• Your task
Reproduce the text of the records below word for word, leaving out the pictures.

• Entries
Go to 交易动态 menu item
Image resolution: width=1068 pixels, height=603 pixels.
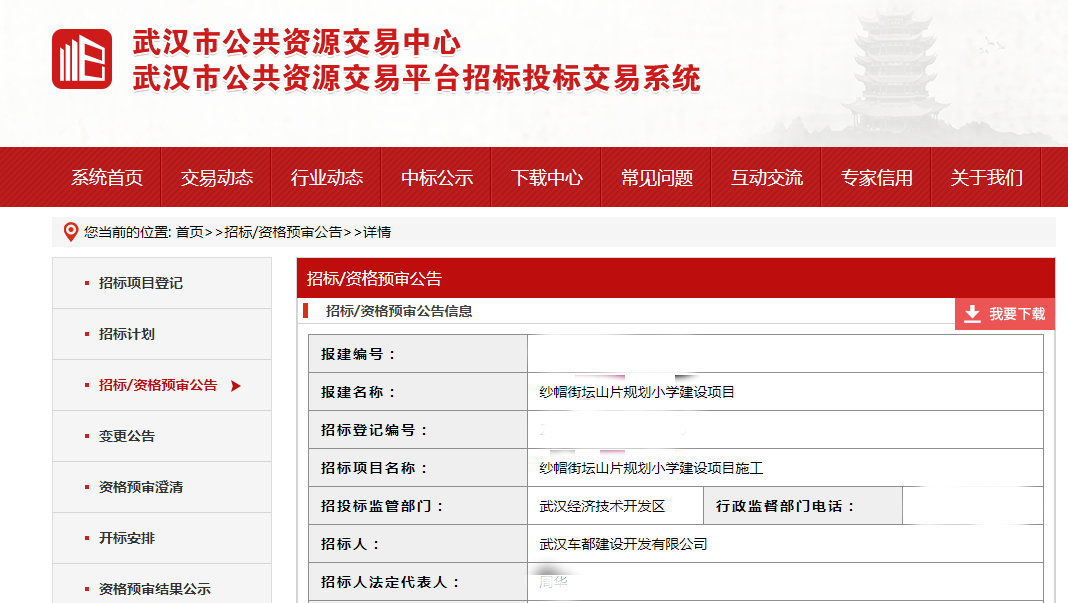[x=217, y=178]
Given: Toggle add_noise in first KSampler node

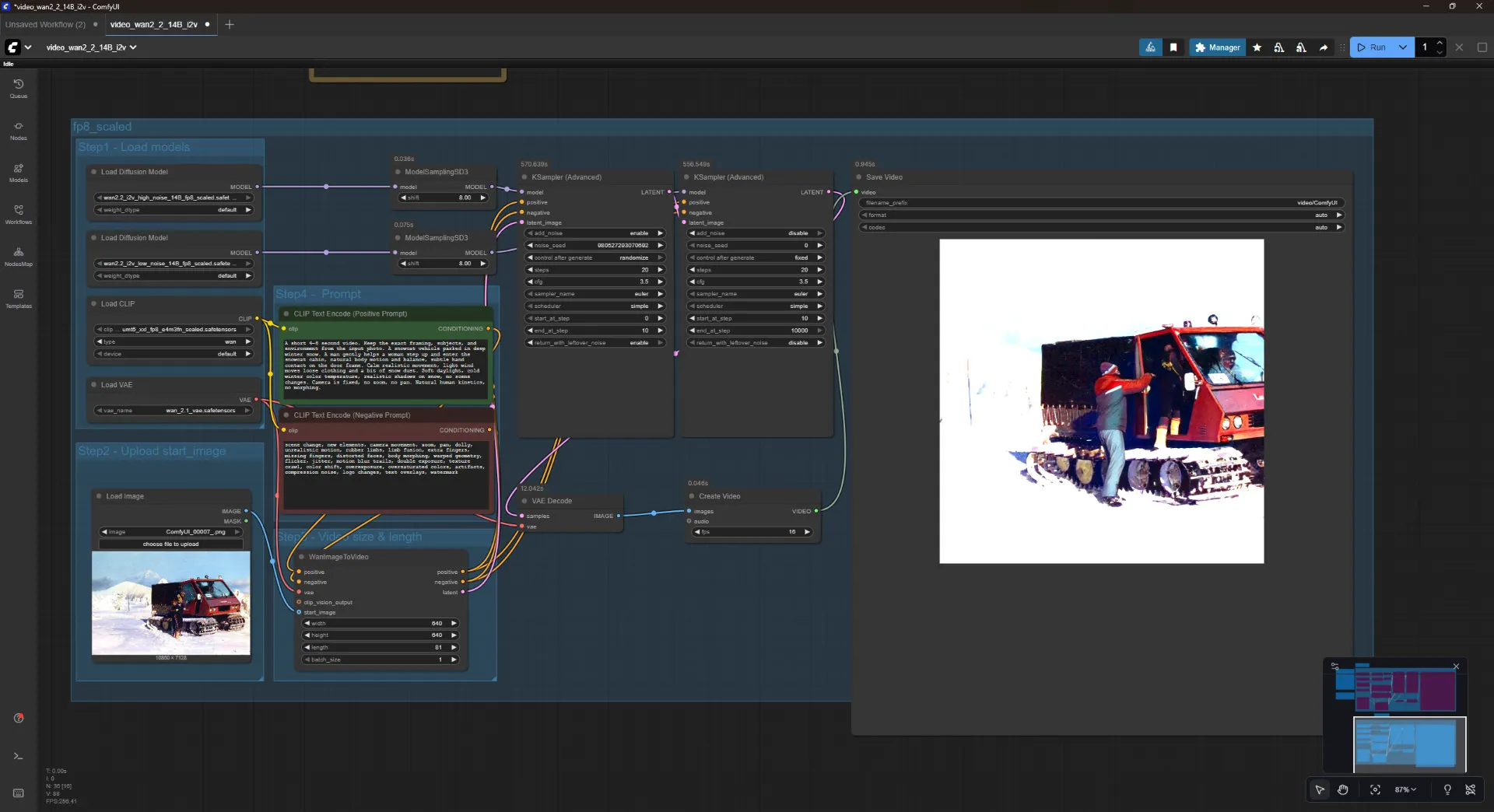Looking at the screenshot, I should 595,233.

• Written reply
Go to 交易动态 menu item
Image resolution: width=1068 pixels, height=603 pixels.
[x=217, y=178]
Given: Toggle add_noise in first KSampler node

Looking at the screenshot, I should 595,233.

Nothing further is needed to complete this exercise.